[Opening PROVIDED TEXT section]

Ernest Becker was a mid-20th century cultural anthropologist and prolific writer. It is a potent irony that The Denial of Death was the last book he published before dying of cancer in 1974 at the too-young age of 49.
From a 21st century standpoint, Becker’s perspective on human psychology seems hopelessly backward and out of date, part of the long death rattle of Freudian psychoanalytic mysticism whose echoes still reverberate in the clichéd advice offered by “experts” on daytime television talk shows. But Becker was no champion of Freud, and the “denial” he speaks of is something more than a simple defense mechanism.
His main thesis starts with the existential condition of human beings. In trying to make sense of our lives, we confront a fundamental dualism. On the one hand, we are vulnerable animals perpetually at risk from the larger and uncontrollable universe—creatures with bodies susceptible to accidents and disease, bodies that are destined to decay and disappear forever. On the other hand, we are meaning-making beings with an unlimited capacity to create symbolic worlds. We are at once restricted by our bodies and the physical reality of our inevitable death, and at the same time we inhabit an abstract world of cultural meanings in which we can imagine ourselves as part of something transcendent and immortal.
For us to see reality for what it is, including our own complete dependency on external things and our own complete and thoroughgoing powerlessness and ultimate meaninglessness, would be too terrifying. Fortunately, culture provides us with all kinds of ways to disguise the truth. According to Becker, culture is nothing other than a reservoir of meanings for hiding ourselves from the truth—culture is a gigantic ego defense mechanism.
Our lifestyles are “vital lies” that include “a necessary and basic dishonesty about oneself and one’s whole situation.” The vital lies we tell involve a heroic component: we see ourselves as heroes of one sort or another. Society has a hero structure throughout, with ready-made storylines so that people can fit themselves snuggly into the tale of immortality. “In other words, men use the fabrications of culture, in whatever form, as charms with which to transcend natural reality.”

[Closing PROVIDED TEXT section]
[Opening RECORDS SUPPLIED section]

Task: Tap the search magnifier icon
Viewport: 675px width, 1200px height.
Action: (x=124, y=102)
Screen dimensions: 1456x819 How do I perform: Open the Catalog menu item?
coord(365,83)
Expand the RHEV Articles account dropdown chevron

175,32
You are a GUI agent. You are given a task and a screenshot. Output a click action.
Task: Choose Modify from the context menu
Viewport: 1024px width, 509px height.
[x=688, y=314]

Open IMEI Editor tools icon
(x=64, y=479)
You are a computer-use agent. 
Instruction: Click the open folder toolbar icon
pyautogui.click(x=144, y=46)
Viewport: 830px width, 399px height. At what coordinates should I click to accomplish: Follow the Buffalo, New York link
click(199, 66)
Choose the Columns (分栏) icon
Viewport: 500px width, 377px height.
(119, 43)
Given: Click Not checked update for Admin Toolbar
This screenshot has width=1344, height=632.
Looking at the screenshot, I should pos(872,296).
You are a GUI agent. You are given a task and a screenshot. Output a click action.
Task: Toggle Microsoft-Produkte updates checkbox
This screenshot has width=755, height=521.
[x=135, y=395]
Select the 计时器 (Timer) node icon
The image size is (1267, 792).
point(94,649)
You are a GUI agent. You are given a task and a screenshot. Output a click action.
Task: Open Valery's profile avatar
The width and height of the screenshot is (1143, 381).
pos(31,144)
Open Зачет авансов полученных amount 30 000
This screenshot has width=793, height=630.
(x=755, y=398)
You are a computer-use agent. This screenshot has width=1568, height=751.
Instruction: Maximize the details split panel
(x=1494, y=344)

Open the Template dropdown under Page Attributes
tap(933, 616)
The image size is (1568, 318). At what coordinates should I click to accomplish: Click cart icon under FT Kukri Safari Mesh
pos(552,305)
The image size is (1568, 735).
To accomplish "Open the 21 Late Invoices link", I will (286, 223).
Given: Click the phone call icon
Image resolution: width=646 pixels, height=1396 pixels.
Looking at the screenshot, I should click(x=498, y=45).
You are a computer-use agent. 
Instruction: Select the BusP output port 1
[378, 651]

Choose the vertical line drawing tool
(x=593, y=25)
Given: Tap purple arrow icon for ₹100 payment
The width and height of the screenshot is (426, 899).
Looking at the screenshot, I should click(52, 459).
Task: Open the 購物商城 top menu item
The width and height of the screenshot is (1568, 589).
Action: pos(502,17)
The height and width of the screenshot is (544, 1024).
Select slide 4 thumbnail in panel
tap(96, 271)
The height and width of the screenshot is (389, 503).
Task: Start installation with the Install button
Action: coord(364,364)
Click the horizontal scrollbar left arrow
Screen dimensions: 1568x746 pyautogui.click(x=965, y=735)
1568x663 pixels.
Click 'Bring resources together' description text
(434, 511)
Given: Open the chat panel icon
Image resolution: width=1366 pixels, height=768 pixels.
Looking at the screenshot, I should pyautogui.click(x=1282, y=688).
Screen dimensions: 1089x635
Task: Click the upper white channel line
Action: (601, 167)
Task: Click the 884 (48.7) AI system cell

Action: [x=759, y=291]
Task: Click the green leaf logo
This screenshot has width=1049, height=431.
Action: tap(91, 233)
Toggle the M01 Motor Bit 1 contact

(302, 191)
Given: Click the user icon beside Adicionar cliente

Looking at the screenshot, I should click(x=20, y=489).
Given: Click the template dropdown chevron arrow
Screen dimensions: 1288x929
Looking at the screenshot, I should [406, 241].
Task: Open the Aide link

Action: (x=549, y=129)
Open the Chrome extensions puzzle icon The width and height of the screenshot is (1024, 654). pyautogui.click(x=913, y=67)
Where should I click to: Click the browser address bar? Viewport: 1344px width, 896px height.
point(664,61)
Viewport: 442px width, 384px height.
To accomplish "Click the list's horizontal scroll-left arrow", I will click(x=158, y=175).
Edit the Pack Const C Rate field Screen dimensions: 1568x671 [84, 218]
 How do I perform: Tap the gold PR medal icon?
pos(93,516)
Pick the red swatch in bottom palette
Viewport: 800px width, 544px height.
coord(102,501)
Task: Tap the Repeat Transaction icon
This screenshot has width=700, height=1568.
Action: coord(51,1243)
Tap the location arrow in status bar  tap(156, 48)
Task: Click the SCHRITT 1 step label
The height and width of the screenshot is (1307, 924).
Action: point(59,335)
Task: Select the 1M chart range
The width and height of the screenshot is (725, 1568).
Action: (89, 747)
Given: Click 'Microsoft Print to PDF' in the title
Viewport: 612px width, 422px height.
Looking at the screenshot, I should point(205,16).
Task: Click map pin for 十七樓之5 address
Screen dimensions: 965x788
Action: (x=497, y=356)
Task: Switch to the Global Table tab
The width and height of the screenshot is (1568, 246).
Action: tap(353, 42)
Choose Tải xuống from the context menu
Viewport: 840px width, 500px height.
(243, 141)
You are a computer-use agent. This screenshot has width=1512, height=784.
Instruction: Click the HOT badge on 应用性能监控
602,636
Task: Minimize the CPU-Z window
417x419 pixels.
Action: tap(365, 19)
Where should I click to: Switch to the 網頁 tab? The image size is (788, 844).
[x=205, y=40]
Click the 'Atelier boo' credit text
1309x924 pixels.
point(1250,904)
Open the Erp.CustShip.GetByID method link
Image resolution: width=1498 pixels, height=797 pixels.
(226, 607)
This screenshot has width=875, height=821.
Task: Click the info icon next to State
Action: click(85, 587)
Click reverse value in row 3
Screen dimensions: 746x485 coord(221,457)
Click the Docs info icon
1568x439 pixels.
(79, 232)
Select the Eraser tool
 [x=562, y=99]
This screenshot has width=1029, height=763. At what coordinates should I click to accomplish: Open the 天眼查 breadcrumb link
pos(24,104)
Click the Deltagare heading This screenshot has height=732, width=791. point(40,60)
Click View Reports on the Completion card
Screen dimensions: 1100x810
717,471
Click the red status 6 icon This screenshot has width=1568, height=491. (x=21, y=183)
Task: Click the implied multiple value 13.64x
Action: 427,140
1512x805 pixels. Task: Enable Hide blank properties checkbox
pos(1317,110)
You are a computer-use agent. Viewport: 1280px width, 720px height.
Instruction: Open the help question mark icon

[Closing RECORDS SUPPLIED section]

TASKS —
a) Translate this sentence from the passage on Ernest Becker into Spanish: "Fortunately, culture provides us with all kinds of ways to disguise the truth."
b) Reproduce, word for word, the part of the passage on Ernest Becker that opens with the words containing "His main thesis" and closes with "transcendent and immortal.".
c) Resume the passage on Ernest Becker, writing on from its final sentence.

EXPECTED RESPONSES —
a) Afortunadamente, la cultura nos proporciona todo tipo de maneras de disfrazar la verdad.

b)
His main thesis starts with the existential condition of human beings. In trying to make sense of our lives, we confront a fundamental dualism. On the one hand, we are vulnerable animals perpetually at risk from the larger and uncontrollable universe—creatures with bodies susceptible to accidents and disease, bodies that are destined to decay and disappear forever. On the other hand, we are meaning-making beings with an unlimited capacity to create symbolic worlds. We are at once restricted by our bodies and the physical reality of our inevitable death, and at the same time we inhabit an abstract world of cultural meanings in which we can imagine ourselves as part of something transcendent and immortal.

c)
The need to be a hero, to stand out as an individual, is a means to deny the truth of our status as contingent beings, the truth that nothing that we do is really in our control. We need the illusion of being self-caused beings. “As one’s whole life is a style or scenario with which one tries to deny oblivion and to extend oneself beyond death in symbolic ways, one is often untouched by the fact of death because he has been able to surround it by larger meanings.” As a consequence, we live lives of cultivated and ultimately destructive ignorance. “Even if the average man lives in a kind of obliviousness of anxiety, it is because he has erected a massive wall of repressions to hide the problem of life and death…but all through history it is the ‘normal average men’ who, like locusts, have laid waste to the world in order to forget themselves.”
But Becker is talking about life within the oppressive grip of civilization. The need for immortality—or the desire to extend life beyond its earthly allotment—seems a natural result of the emptiness of civilized existence and the sense we get that something is missing, the feeling we have that life should be something more than what it is. A hunter-gatherer is surely as aware of the transient nature of her own life as I am—and perhaps even more so, with the regular exposure to death in close proximity and unsheltered by slaughterhouse or mortuary. But the transience itself is absorbed as part of a complete and fulfilling existence. Immortality is built-in from the start, in a sense: as a part of the land, as a part of the ongoing life-and-death coming-and-going that is all around at all times. There is never a chance for the experience of separation—alienation—to find foothold. Mere transient authentic human existence is immortality. The possibility for anything else is incomprehensible.